- Elon Musk just put a whole bunch of Nvidia chips to work.
- He said on Monday his company, xAI, brought its AI training cluster, Colossus, online.
- Built with Nvidia's H100 GPUs, the cluster could help Musk play catch up to Meta.
Elon Musk might be distracted right now by Brazil's Supreme Court over its decision to ban X, but he isn't letting that stop him from pushing forwards with his AI ambitions.
On Monday, the billionaire said xAI — the company he launched in July 2023 — had brought a massive new training cluster of chips online over the weekend, claiming it represented "the most powerful AI training system in the world."
The system, dubbed "Colossus," was built at a site in Memphis using 100,000 chips from Nvidia, specifically its H100 GPUs. According to Musk, the current cluster was built within 122 days and will "double in size" in a few months as more GPUs are added into the mix.
Though Musk previously confirmed the size of the cluster in July, bringing it online marks a key step forward for his AI ambitions and, critically, allows him to play catch-up with Silicon Valley nemesis Mark Zuckerberg.
Like the Meta chief, Musk's ambitions — to turn xAI into a company that advances "our collective understanding of the universe" with its Grok chatbot — depend on high-performance GPUs, which provide the computing power required for powerful AI models.
These haven't exactly been easy to come by, nor have they been cheap.
The hype generated around AI since the release of ChatGPT in late 2022 has left companies scrambling for Nvidia GPUs, with shortages stemming from frenzied demand and supply constraints.
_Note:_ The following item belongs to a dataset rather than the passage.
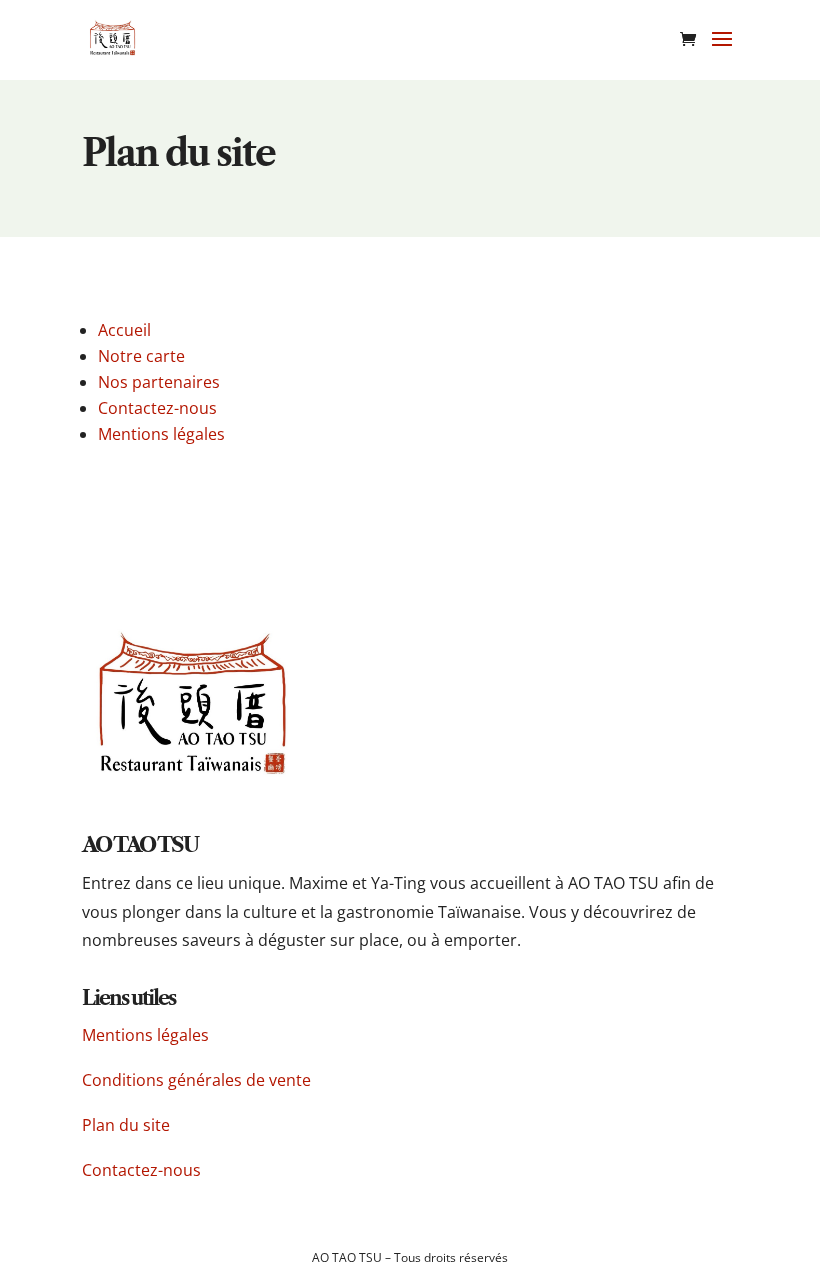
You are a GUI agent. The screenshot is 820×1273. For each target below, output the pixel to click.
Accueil (124, 330)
In some instances, they have been sold for upward of $40,000.
That said, these barriers to access haven't stopped companies from securing a supply of GPUs in any way they can and putting them to work to edge ahead of rivals.
Llama vs Grok
Nathan Benaich, the founder and a general partner at Air Street Capital, has been tracking the number of H100 GPUs acquired by tech companies. He puts Meta's total at 350,000 and xAI's at 100,000. Tesla, one of Musk's other companies, has 35,000.
Earlier this year, Zuckerberg said that Meta would have a massive stockpile of 600,000 GPUs by the end of the year, with some 350,000 of those GPUs being Nvidia's H100s.
Others, like Microsoft, OpenAI, and Amazon, haven't disclosed the size of their H100 pile.
Meta hasn't disclosed exactly how many GPUs Zuckerberg has secured from his 600,000 target and how many have been put to use. However, in a research paper published in July, Meta noted that the largest version of its Llama 3 large language model had been trained on 16,000 H100 GPUs. In March, the company also announced "a major investment in Meta's AI future" with two 24,000 GPU clusters to support the development of Llama 3.
It suggests that xAI's latest training cluster, with its 100,000 H100 GPUs, is much bigger than the cluster used to train Meta's largest AI model, as of July.
The scale of the feat hasn't been lost on the industry.
On X, a post from Nvidia's data center account in response to Musk read: "Exciting to see Colossus, the world's largest GPU #supercomputer, come online in record time."
xAI cofounder Greg Yang, meanwhile, had a more colorful response to the news that riffed on a song by American rapper Tyga:
Shaun Maguire, partner at venture capital firm Sequoia, wrote on X that the xAI team now "has access to the world's most powerful training cluster" to build the next version of its Grok chatbot. He added: "In the last few weeks Grok-2 catapulted to being roughly at parity with the state-of-the-art models."
But, as with most AI companies, there are big question marks over commercializing the technology. "It's impressive xAI has been able to raise so much with Elon and make progress, but their product strategy remains unclear," Benaich told Business Insider.
Back in July, Musk said the next version of Grok — after training on 100,000 H100s — "should be really something special."
We'll find out soon enough how competitive it makes him with Zuckerberg on AI.